Text passage:
^^^^^^^^

DOMDocument::loadHTMLFile

Load HTML from a file

Description

public bool DOMDocument::loadHTMLFile(string $filename, int $options = 0)

The function parses the HTML document in the file named filename. Unlike loading XML, HTML does not have to be well-formed to load.

Warning

This function parses the input using an HTML 4 parser. The parsing rules of HTML 5, which is what modern web browsers use, are different. Depending on the input this might result in a different DOM structure. Therefore this function cannot be safely used for sanitizing HTML.

The behavior when parsing HTML can depend on the version of libxml that is being used, particularly with regards to edge conditions and error handling. For parsing that conforms to the HTML5 specification, use Dom\HTMLDocument::createFromString or Dom\HTMLDocument::createFromFile, added in PHP 8.4.

As an example, some HTML elements will implicitly close a parent element when encountered. The rules for automatically closing parent elements differ between HTML 4 and HTML 5 and thus the resulting DOM structure that DOMDocument sees might be different from the DOM structure a web browser sees, possibly allowing an attacker to break the resulting HTML.

Parameters

filename

The path to the HTML file.

options

Bitwise OR of the libxml option constants.

^^^^^^^^

Material for this task:
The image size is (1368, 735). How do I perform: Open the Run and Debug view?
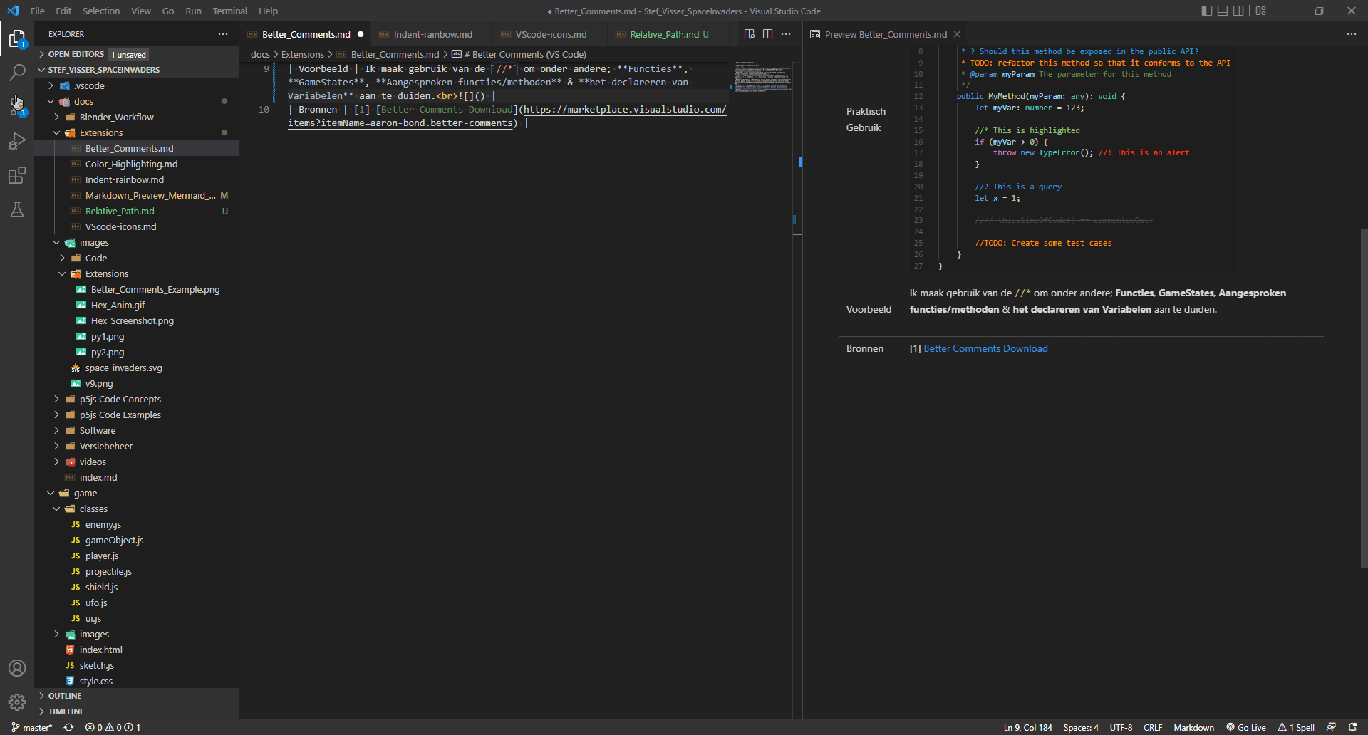point(17,141)
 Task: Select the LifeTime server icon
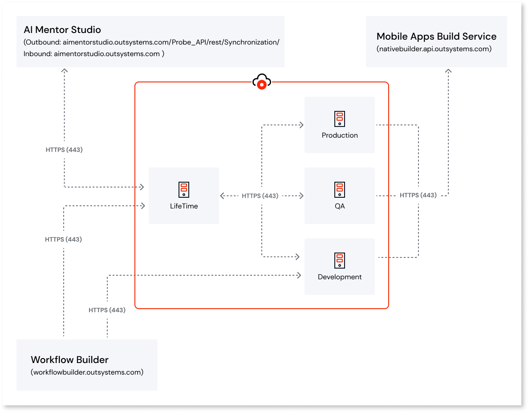(x=183, y=189)
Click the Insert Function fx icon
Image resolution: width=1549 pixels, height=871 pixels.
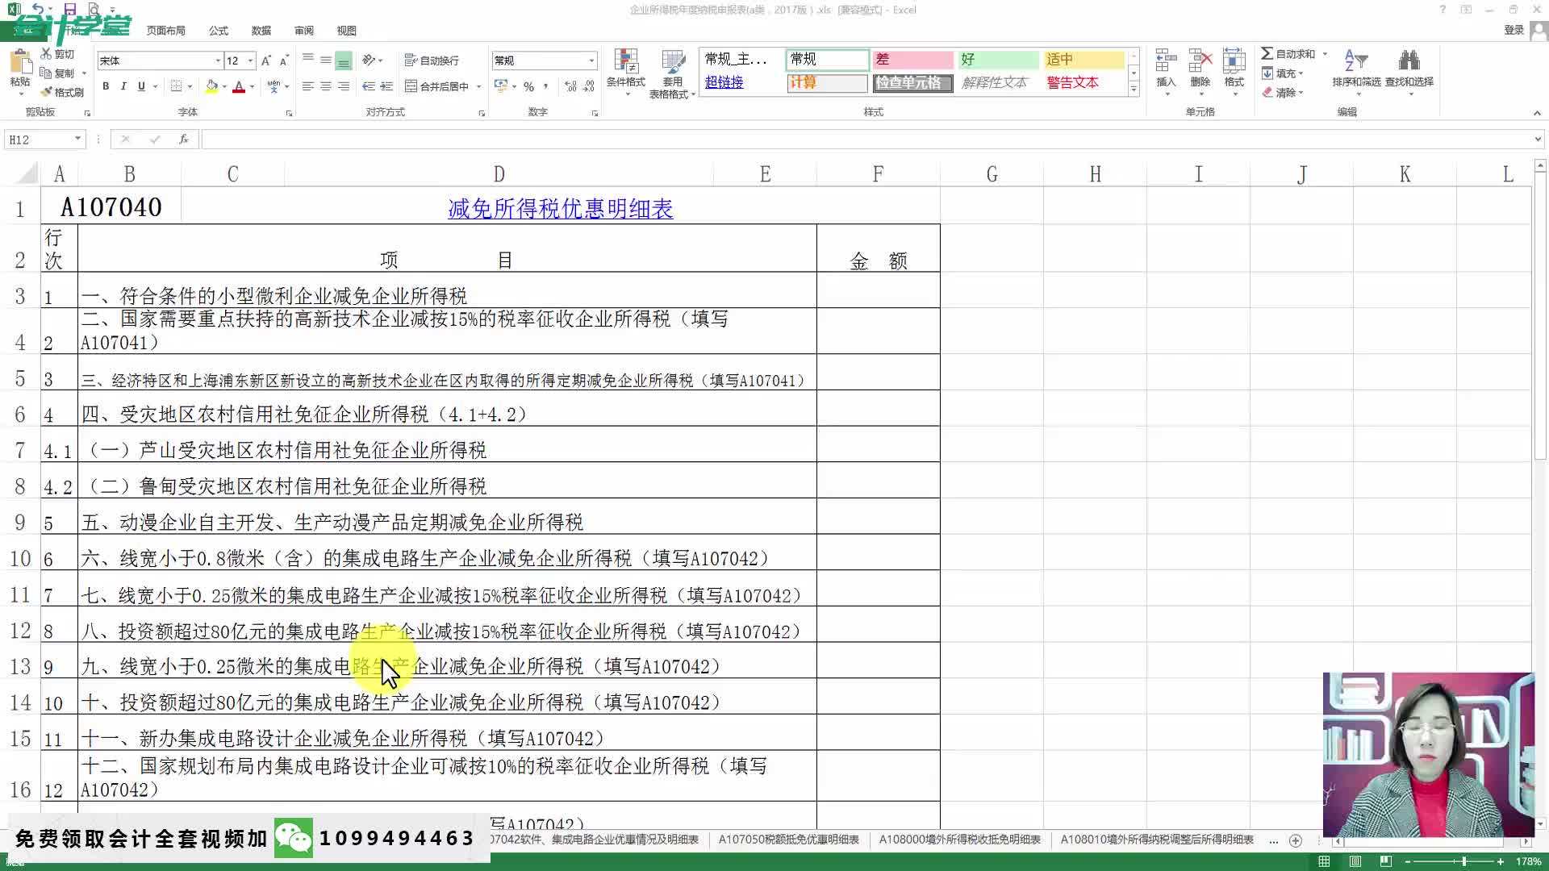(x=184, y=140)
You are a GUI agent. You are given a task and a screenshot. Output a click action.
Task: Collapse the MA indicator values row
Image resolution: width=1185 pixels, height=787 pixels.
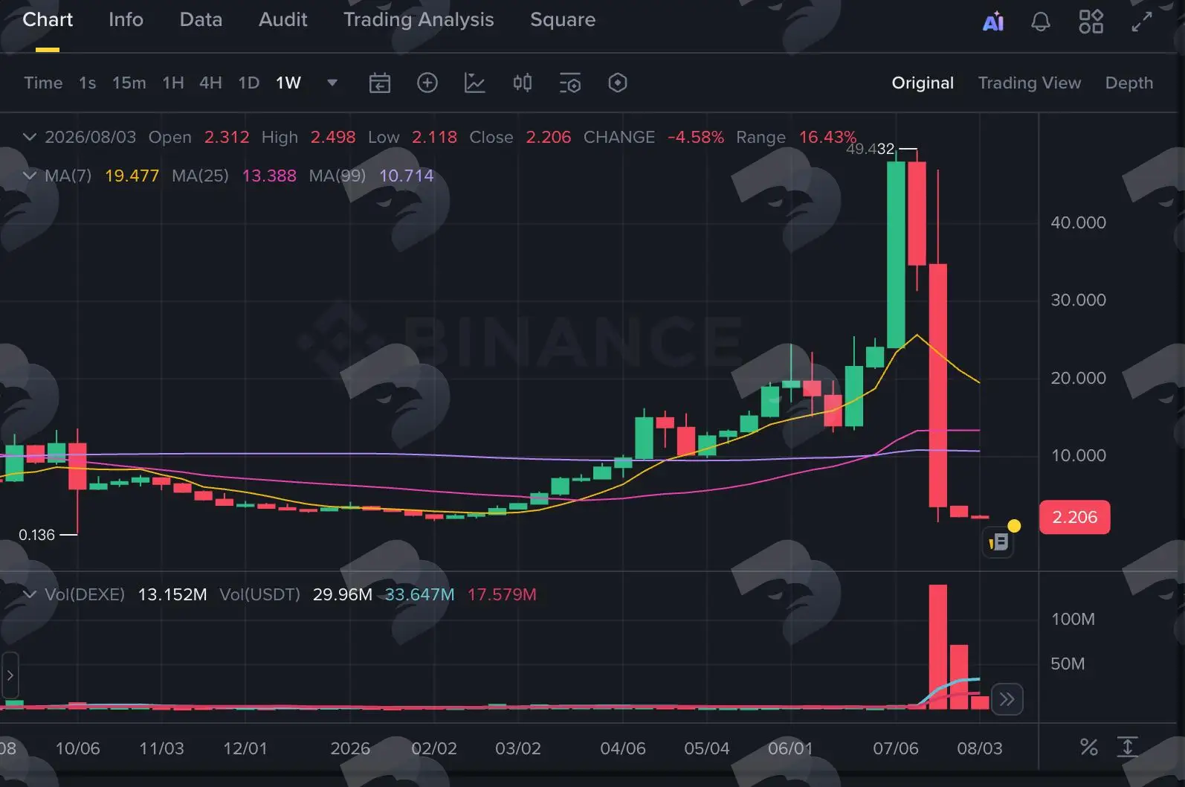click(x=30, y=176)
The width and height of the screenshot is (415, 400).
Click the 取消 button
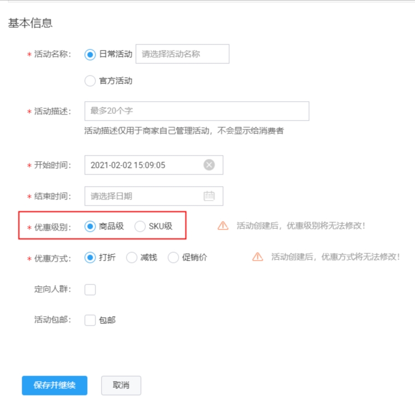click(x=121, y=385)
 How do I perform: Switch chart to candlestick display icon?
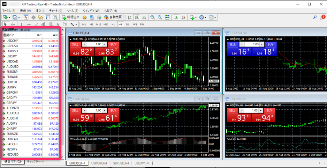point(137,17)
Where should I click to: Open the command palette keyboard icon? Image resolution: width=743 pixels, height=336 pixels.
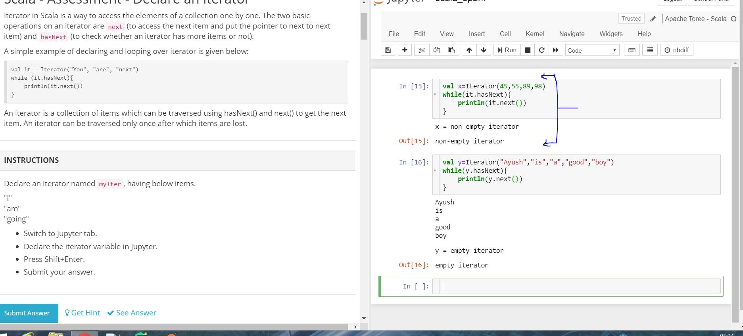pos(632,50)
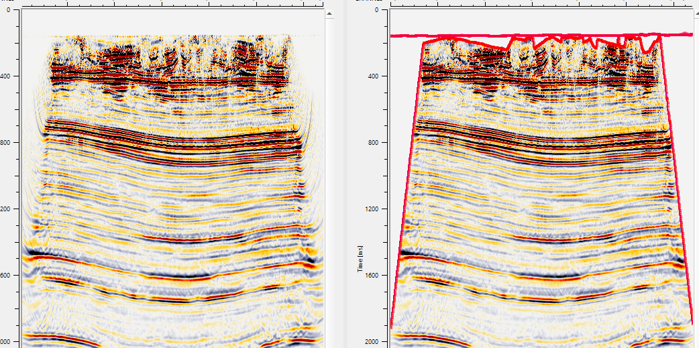Click the 800 tick label on right time axis

[372, 143]
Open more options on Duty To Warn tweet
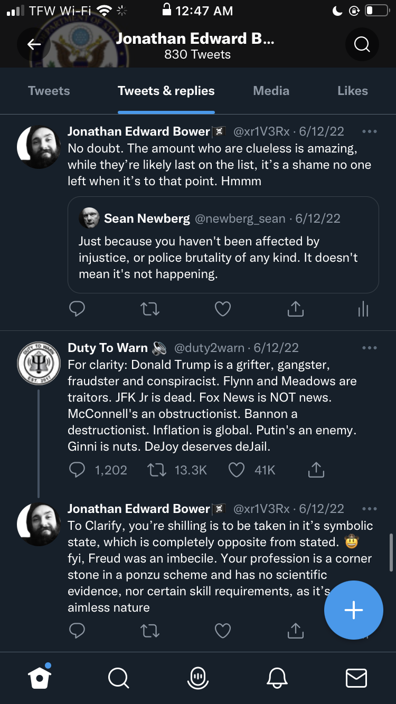This screenshot has width=396, height=704. tap(370, 348)
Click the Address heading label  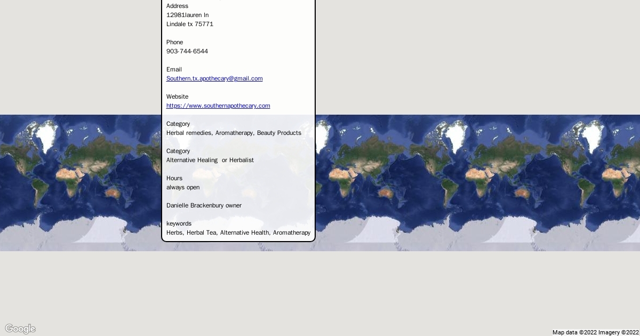(177, 6)
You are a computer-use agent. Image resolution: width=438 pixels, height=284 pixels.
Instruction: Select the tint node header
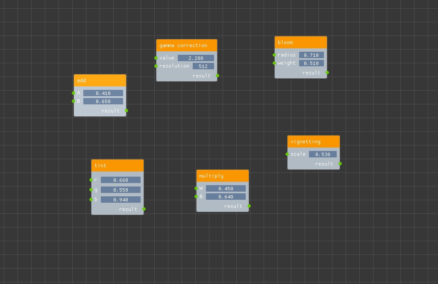point(118,166)
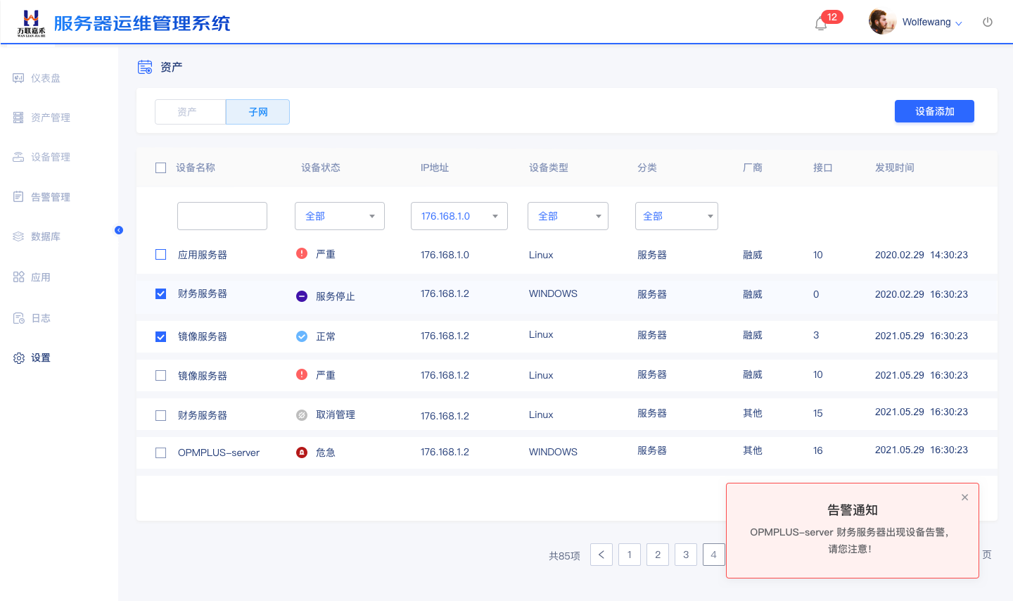Open 告警管理 alarm management icon
Image resolution: width=1013 pixels, height=601 pixels.
click(18, 197)
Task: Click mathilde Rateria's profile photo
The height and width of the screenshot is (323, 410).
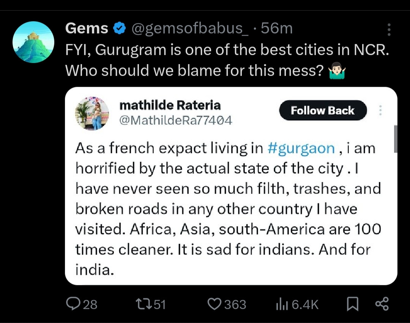Action: point(92,113)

^^^^^^^^

Problems to solve:
1. Add 118 to every coordinate in the answers of the listing, from the line with "Task: Click mathilde Rateria's profile photo" through the end of the listing, and write those lines out again with their requests. Leave the pictures out.
2. Resume the loadHTMLFile documentation after its last sentence.
The listing has no connection to the loadHTMLFile documentation.

Response list:
1.
Task: Click mathilde Rateria's profile photo
The height and width of the screenshot is (323, 410).
Action: point(210,231)

2.
Return Values

Returns true on success or false on failure.

Errors/Exceptions

If an empty string is passed as the filename or an empty file is named, a warning will be generated. This warning is not generated by libxml and cannot be handled using libxml's error handling functions.

While malformed HTML should load successfully, this function may generate E_WARNING errors when it encounters bad markup. libxml's error handling functions may be used to handle these errors.

Changelog

Version Description
8.3.0 This function now has a tentative bool return type.
8.0.0 Calling this function statically will now throw an Error. Previously, an E_DEPRECATED was raised.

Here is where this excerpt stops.